- **練習の目的**: 「Where should I click to: Click」を含む行から「pos(175,43)」を含む行までの記録を、両端の行も入れて、一字も変えずにそのまま書き写してください。

- **提供データ**:
# # # #

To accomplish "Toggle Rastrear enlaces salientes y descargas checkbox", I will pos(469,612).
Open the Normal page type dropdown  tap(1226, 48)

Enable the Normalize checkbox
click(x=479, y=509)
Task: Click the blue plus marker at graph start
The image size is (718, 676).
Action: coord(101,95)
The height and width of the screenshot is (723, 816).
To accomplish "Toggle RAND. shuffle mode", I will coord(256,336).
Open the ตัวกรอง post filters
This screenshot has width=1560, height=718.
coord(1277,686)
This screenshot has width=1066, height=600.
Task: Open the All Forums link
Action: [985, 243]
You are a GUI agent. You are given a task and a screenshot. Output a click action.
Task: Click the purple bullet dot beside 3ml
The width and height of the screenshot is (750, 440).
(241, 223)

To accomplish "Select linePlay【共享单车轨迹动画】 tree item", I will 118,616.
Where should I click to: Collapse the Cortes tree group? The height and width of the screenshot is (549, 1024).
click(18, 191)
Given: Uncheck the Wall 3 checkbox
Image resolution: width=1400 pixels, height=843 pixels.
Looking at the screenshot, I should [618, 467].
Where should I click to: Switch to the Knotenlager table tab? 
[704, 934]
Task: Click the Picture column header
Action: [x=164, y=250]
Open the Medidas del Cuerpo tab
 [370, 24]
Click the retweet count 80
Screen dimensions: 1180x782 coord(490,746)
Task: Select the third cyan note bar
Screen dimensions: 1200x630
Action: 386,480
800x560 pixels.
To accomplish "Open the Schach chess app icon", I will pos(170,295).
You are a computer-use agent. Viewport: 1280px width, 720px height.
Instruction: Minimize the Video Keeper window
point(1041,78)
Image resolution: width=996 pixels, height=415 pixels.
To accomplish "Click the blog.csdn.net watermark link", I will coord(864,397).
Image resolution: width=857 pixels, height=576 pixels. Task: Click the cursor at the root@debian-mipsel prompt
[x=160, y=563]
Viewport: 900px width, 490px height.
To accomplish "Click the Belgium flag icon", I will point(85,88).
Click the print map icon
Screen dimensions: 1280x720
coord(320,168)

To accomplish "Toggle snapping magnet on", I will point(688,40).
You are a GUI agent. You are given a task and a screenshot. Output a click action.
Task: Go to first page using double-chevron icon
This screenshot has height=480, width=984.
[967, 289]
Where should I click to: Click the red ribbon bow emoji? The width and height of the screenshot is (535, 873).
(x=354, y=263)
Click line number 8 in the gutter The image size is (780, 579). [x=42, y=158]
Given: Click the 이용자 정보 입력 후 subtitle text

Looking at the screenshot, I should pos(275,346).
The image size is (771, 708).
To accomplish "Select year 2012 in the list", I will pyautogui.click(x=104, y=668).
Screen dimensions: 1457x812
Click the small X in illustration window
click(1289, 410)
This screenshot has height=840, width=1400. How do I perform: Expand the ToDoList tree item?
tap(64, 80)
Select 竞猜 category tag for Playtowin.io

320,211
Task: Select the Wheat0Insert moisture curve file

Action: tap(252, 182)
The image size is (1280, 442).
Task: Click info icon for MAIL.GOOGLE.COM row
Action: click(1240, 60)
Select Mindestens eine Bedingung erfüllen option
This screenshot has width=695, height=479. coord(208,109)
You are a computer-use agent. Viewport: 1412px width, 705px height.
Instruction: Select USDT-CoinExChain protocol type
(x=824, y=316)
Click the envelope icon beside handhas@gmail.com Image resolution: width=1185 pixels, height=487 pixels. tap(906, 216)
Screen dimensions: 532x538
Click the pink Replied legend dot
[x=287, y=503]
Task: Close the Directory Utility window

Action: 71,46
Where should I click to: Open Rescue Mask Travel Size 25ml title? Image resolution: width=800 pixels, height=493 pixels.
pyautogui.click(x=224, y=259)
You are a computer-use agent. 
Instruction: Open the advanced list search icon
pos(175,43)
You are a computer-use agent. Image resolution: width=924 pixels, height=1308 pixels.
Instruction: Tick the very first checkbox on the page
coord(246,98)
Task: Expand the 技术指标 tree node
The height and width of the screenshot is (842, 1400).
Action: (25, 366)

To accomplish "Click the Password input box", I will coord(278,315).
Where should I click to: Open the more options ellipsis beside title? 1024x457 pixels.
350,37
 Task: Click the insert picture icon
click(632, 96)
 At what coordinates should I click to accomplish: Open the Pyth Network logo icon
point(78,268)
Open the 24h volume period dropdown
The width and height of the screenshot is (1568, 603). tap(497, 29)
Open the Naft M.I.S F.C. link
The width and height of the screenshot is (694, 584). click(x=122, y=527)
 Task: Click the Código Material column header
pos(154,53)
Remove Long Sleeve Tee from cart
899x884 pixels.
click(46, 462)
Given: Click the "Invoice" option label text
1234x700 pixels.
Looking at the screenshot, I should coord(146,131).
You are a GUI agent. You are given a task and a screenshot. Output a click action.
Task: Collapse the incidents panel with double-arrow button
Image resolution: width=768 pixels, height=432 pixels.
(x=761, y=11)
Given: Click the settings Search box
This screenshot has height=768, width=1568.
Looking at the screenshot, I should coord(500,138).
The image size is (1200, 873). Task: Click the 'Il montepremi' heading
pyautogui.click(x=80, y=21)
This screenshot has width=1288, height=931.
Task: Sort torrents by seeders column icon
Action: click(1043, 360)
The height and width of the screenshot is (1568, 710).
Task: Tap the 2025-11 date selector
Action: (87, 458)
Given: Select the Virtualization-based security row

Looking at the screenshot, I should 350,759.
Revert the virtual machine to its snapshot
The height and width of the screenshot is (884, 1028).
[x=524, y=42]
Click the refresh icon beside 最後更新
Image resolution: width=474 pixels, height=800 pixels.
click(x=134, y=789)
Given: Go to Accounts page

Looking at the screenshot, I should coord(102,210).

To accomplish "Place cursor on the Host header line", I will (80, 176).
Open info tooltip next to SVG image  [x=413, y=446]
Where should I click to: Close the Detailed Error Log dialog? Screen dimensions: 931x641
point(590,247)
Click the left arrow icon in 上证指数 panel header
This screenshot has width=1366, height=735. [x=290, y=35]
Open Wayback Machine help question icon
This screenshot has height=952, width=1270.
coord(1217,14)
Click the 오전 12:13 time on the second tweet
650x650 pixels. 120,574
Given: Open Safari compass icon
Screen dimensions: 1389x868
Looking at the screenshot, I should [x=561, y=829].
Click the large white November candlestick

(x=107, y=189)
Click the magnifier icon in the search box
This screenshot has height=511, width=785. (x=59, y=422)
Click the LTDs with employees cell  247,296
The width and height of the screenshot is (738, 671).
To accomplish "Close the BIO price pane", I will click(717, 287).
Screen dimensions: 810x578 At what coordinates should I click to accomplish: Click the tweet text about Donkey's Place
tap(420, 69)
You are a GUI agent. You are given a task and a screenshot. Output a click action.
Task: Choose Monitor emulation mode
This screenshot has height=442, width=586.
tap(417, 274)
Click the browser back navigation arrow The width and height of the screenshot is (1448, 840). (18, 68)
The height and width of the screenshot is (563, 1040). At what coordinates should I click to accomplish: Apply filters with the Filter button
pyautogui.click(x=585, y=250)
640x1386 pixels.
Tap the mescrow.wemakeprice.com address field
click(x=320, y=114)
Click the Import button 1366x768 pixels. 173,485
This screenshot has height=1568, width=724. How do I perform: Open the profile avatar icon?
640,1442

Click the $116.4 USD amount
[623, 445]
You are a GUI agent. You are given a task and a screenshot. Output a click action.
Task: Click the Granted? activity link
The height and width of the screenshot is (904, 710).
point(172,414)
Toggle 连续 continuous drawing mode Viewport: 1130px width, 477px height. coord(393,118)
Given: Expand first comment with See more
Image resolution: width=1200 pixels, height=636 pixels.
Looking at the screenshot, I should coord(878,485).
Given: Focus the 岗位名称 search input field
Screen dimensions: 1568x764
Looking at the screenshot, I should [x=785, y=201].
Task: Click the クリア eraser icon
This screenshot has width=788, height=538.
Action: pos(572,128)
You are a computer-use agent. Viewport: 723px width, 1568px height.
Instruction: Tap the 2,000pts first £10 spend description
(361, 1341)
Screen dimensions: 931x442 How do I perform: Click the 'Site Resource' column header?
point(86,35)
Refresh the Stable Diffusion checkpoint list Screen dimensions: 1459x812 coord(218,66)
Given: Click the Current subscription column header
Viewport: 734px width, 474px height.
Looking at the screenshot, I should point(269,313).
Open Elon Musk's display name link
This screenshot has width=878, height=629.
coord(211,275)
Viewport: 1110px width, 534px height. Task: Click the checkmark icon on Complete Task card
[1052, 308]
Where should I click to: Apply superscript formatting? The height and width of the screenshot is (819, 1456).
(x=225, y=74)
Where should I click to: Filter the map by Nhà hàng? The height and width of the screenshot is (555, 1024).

# # # #

- **返答**:
Where should I click to: Click the red ribbon bow emoji? The width and height of the screenshot is (535, 873).
(x=354, y=263)
Click line number 8 in the gutter The image size is (780, 579). [x=42, y=158]
Given: Click the 이용자 정보 입력 후 subtitle text

Looking at the screenshot, I should pos(275,346).
The image size is (771, 708).
To accomplish "Select year 2012 in the list", I will pyautogui.click(x=104, y=668).
Screen dimensions: 1457x812
Click the small X in illustration window
click(1289, 410)
This screenshot has height=840, width=1400. How do I perform: Expand the ToDoList tree item?
tap(64, 80)
Select 竞猜 category tag for Playtowin.io

320,211
Task: Select the Wheat0Insert moisture curve file

Action: tap(252, 182)
The image size is (1280, 442).
Task: Click info icon for MAIL.GOOGLE.COM row
Action: click(1240, 60)
Select Mindestens eine Bedingung erfüllen option
This screenshot has width=695, height=479. coord(208,109)
You are a computer-use agent. Viewport: 1412px width, 705px height.
Instruction: Select USDT-CoinExChain protocol type
(x=824, y=316)
Click the envelope icon beside handhas@gmail.com Image resolution: width=1185 pixels, height=487 pixels. tap(906, 216)
Screen dimensions: 532x538
Click the pink Replied legend dot
[x=287, y=503]
Task: Close the Directory Utility window

Action: 71,46
Where should I click to: Open Rescue Mask Travel Size 25ml title? Image resolution: width=800 pixels, height=493 pixels.
pyautogui.click(x=224, y=259)
You are a computer-use agent. 
Instruction: Open the advanced list search icon
pos(175,43)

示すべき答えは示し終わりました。